To improve dexterity, hold the transducer with the nondominant hand and perform interventions with the dominant hand. Holding the transducer steady for even short periods can be quite testing. We have found that gently resting the hand that is holding the transducer on the child during a procedure helps to keep the transducer steady (see Fig. 42-15). It is important to maintain light contact between the transducer and the skin because excessive pressure in a child will cause the veins to collapse or distort the anatomy of the area of interest. Always apply liberal amounts of US gel to maintain adequate acoustic coupling between the skin and the transducer because even small amounts of air trapped between the two can result in artifacts. We use sterile US gel from single-use sachets for all US-guided peripheral nerve blocks. At any given time during an US-guided intervention either the transducer or the needle must be moved. It is impossible to maintain the needle within the plane of imaging if both are moving, a common error by novices. This results in an inability to visualize the needle. If the needle is not visible in the US image, a good strategy is to keep the needle steady and manipulate the transducer (slide, tilt, or rotate) until the needle becomes visible on the monitor. Thereafter the transducer should be held steady and the needle should be gently advanced to the target nerve, maintaining it in the imaging plane. When the angle of insertion of the needle is steep (greater than 60 degrees), it is preferable to introduce the needle in the short axis using the out-of-plane technique. However, if the in-plane approach is used for all US-guided interventions, as in our case, inserting the needle a few centimeters away from the edge of the transducer may improve needle visibility by decreasing the angle between the needle and the imaging plane.
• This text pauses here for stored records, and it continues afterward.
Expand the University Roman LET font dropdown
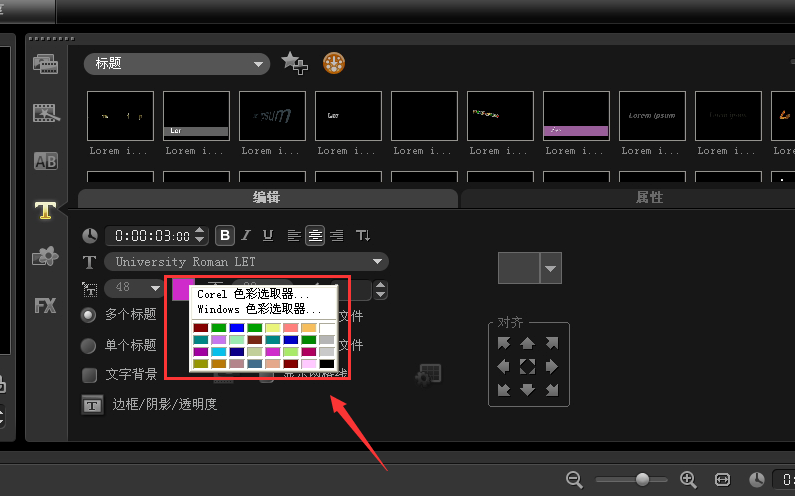[x=378, y=262]
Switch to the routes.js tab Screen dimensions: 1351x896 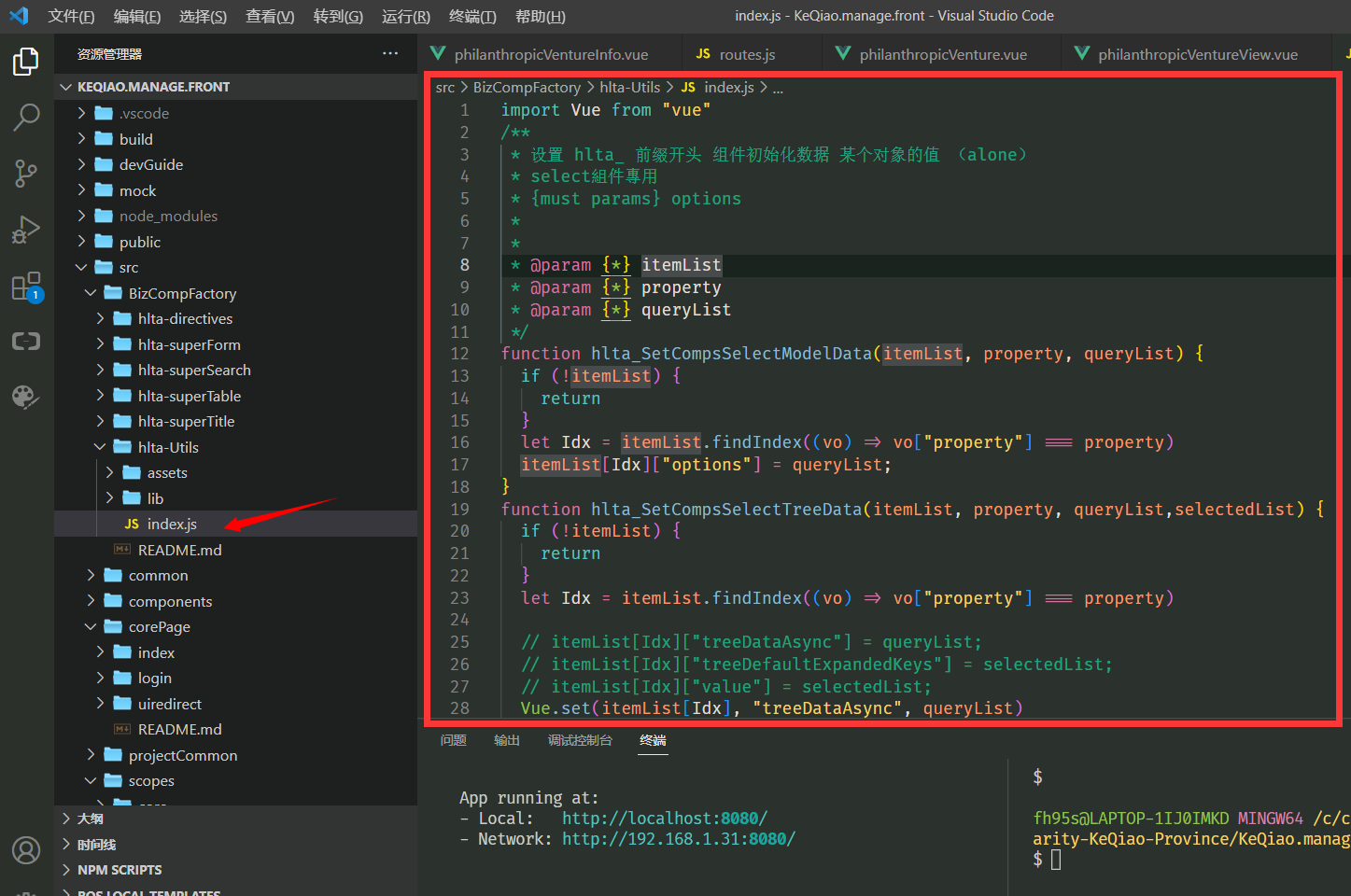point(747,54)
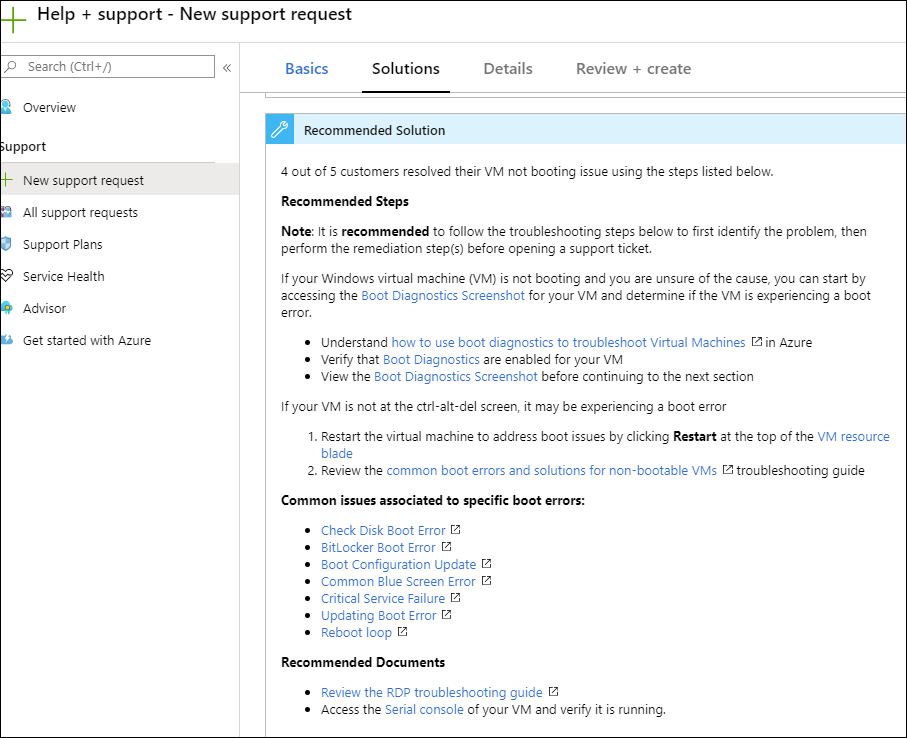907x738 pixels.
Task: Click the All support requests icon
Action: tap(10, 212)
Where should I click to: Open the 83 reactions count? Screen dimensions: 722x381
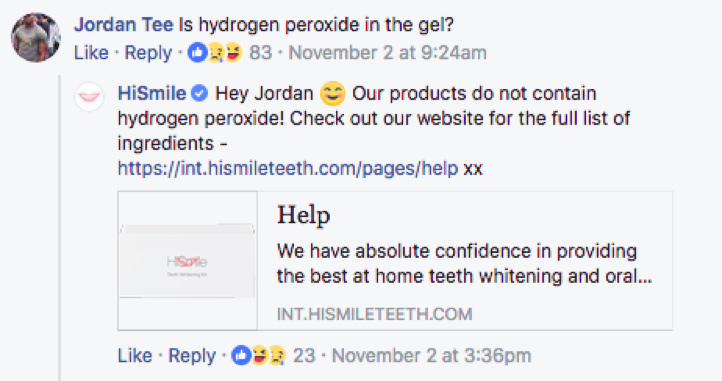point(261,53)
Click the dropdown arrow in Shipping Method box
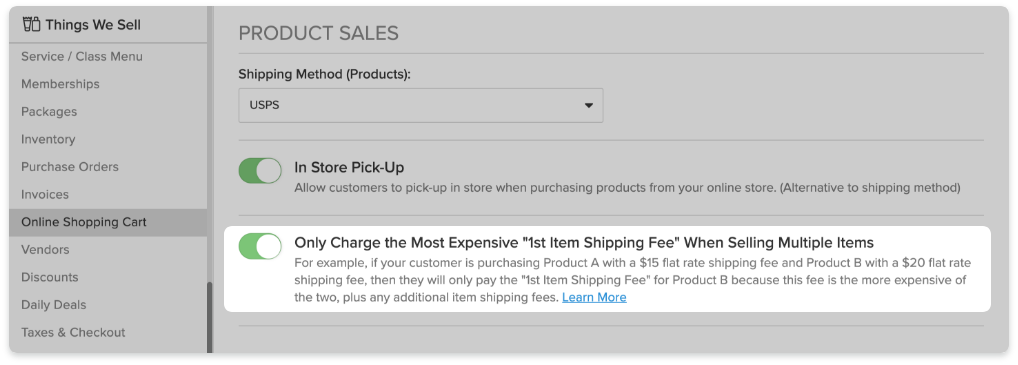The height and width of the screenshot is (365, 1018). pyautogui.click(x=588, y=105)
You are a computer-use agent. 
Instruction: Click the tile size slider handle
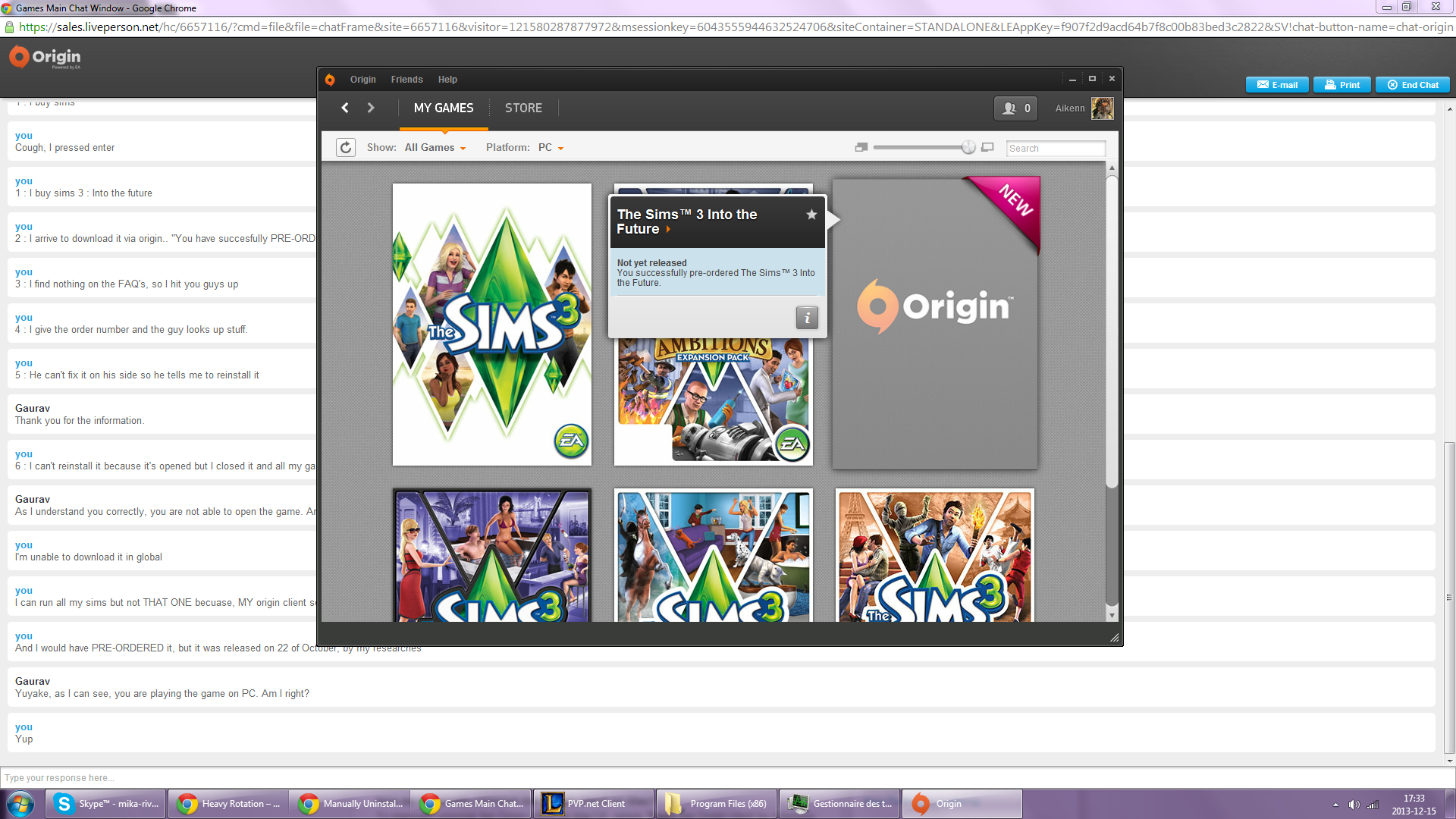(968, 147)
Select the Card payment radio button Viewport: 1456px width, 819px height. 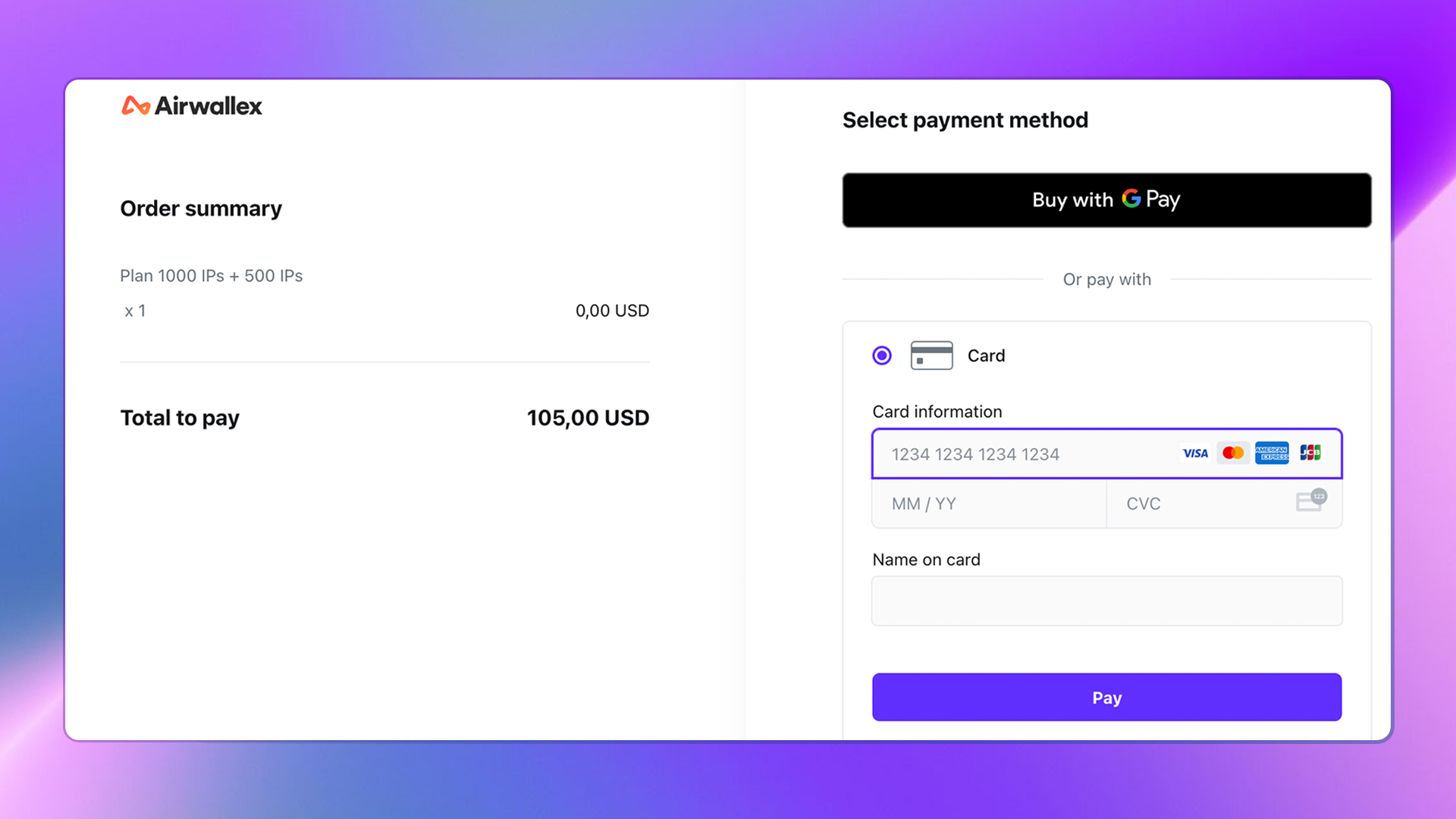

Injecting air into the area of the intervention must be avoided at all cost because air bubbles in the field of imaging will degrade the US image. We routinely introduce the needle into the subcutaneous tissue and then purge it with saline or the local anesthetic to remove any air from the shaft of the needle, extension, and syringe system before proceeding with the block. An assistant aids with the injection. When the needle tip is close to the target nerve, the assistant gently aspirates to exclude unintended intravascular placement. The assistant must avoid generating excessive negative pressure because small blood vessels are prone to collapse. A short length of extension tubing attached between the needle and the local anesthetic syringe allows the operator to hold the needle steady while the assistant performs the injection.⁶¹ We routinely perform a test injection with 1 to 2 mL of saline or 5% dextrose (when nerve stimulation is also used) and visualize the distribution of the injectate in real time before injecting the local anesthetic. Failure to visualize the injectate in the US image indicates that the needle is not in the plane of imaging or it is intravascular until proven otherwise. No further injection should be made until the needle is repositioned and the distribution of the injectate is confirmed.